Element and text position data:
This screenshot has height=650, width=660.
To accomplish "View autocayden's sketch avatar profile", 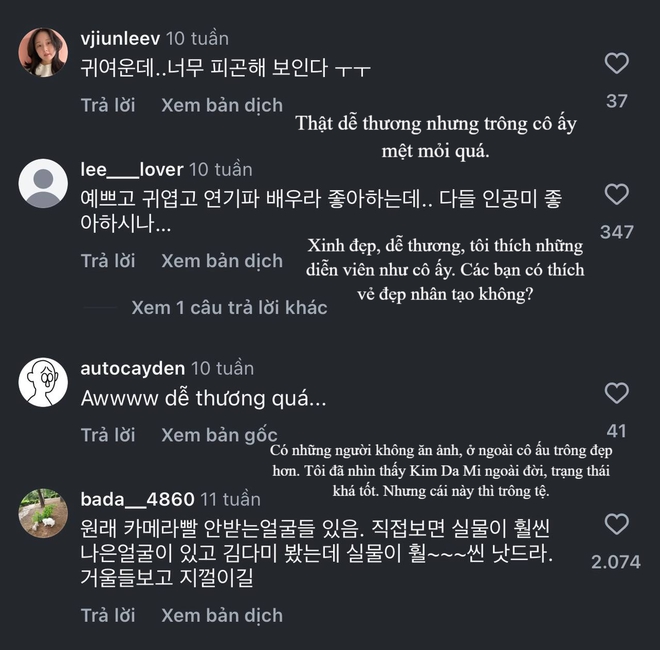I will (44, 382).
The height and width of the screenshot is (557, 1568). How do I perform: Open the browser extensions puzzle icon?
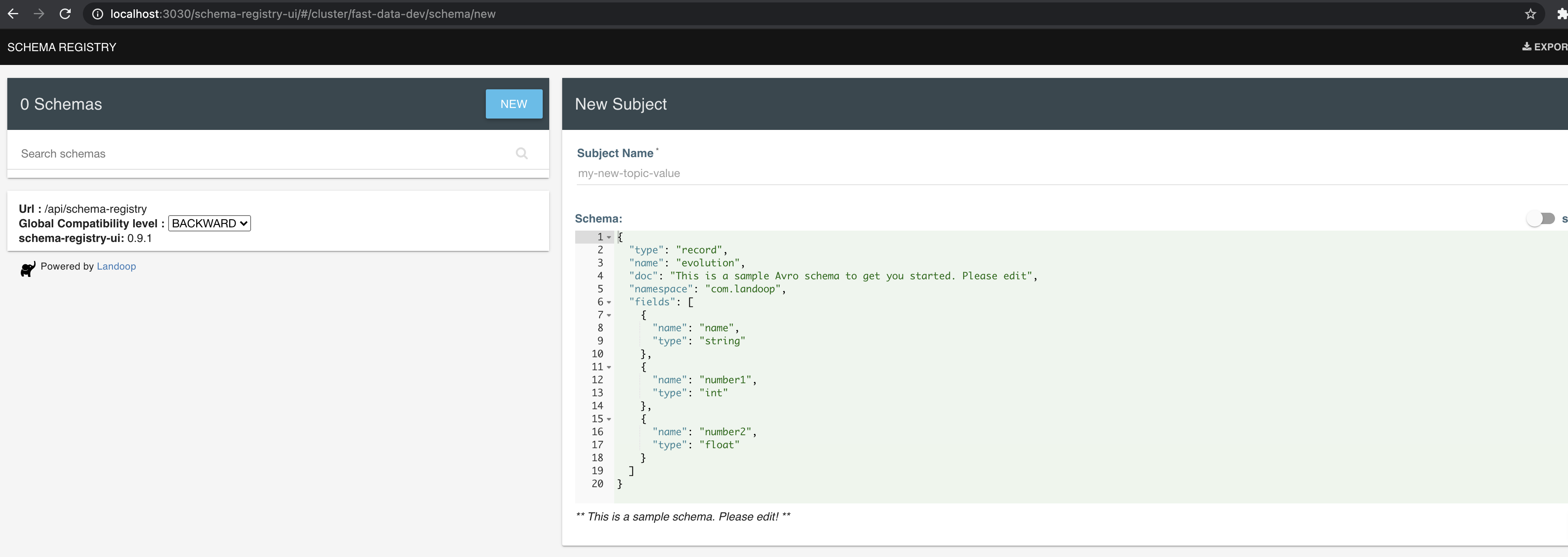pyautogui.click(x=1562, y=13)
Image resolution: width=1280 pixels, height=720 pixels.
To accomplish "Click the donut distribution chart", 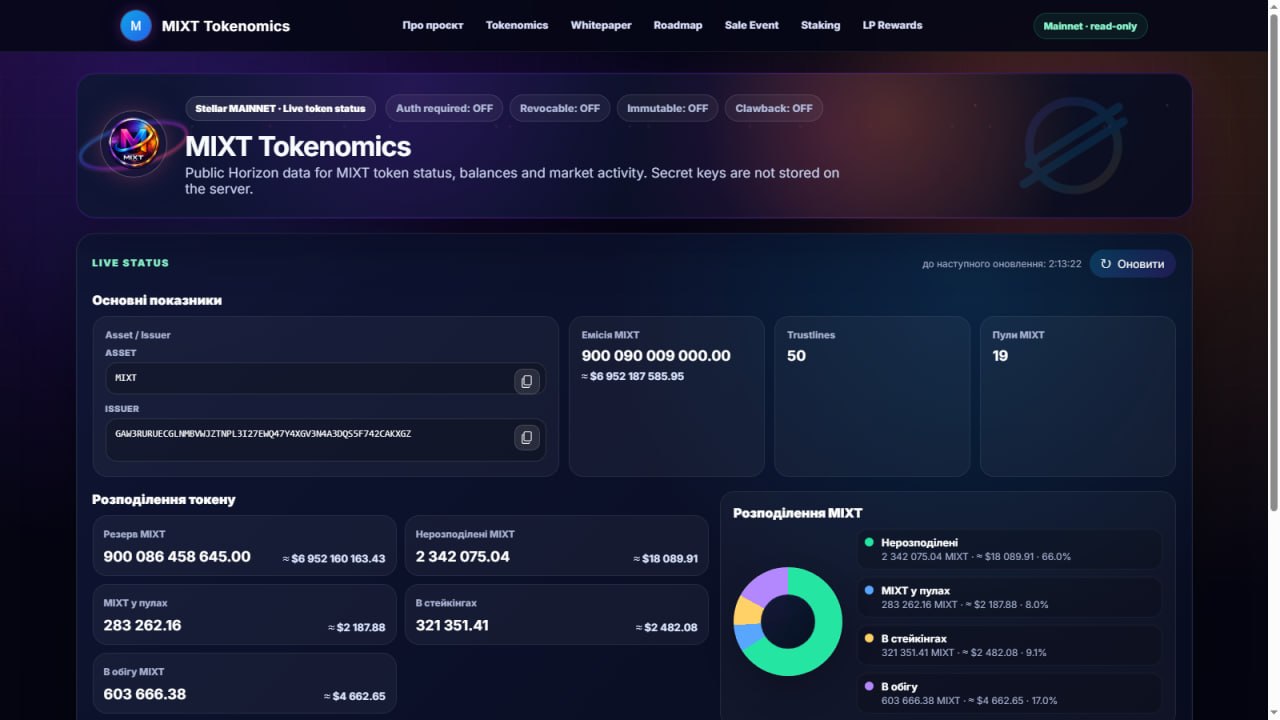I will click(788, 621).
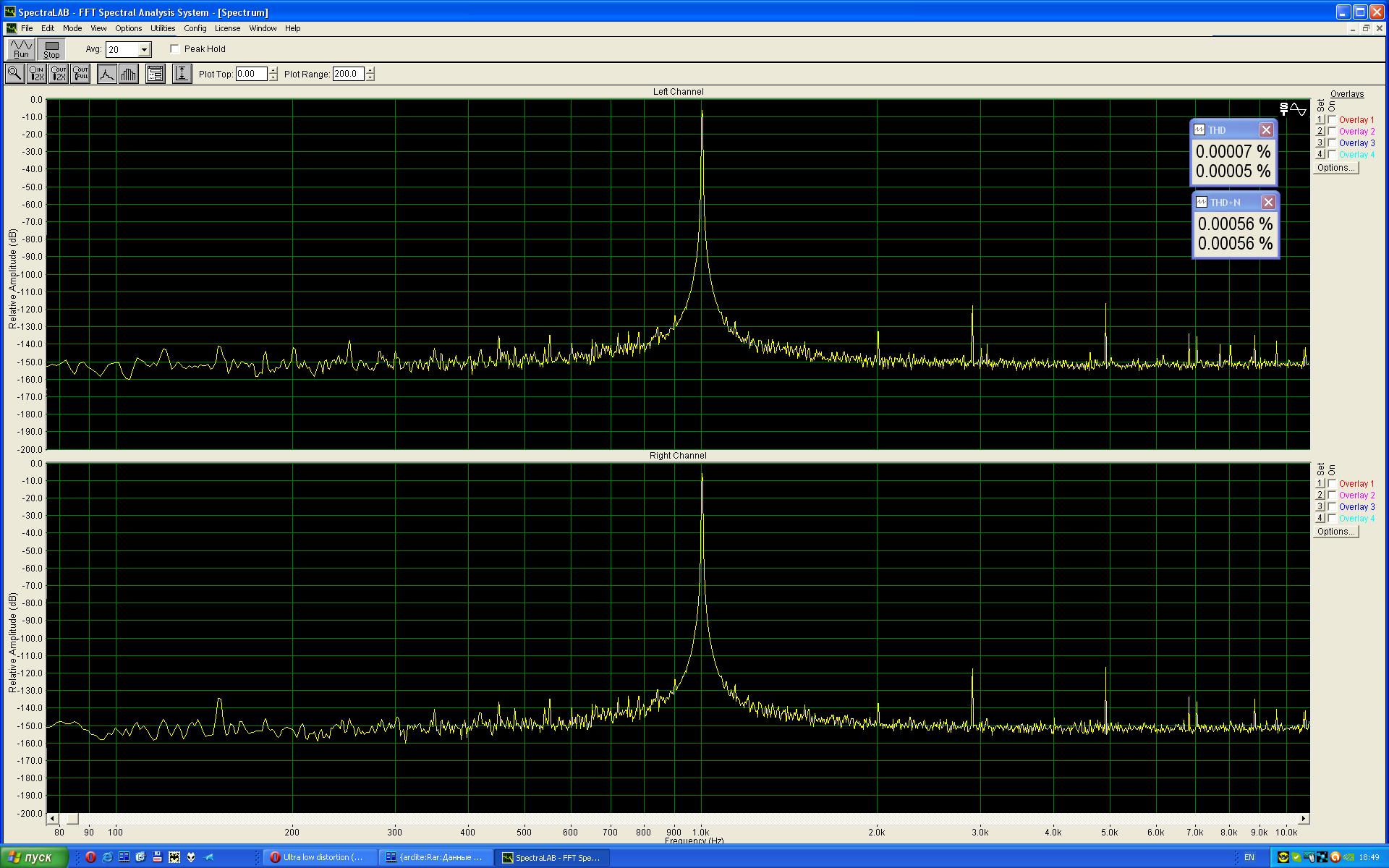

EXERCISE:
How many lines of the material contain the string "width", matching case? Reply with the number only.

EXERCISE RESPONSE:
3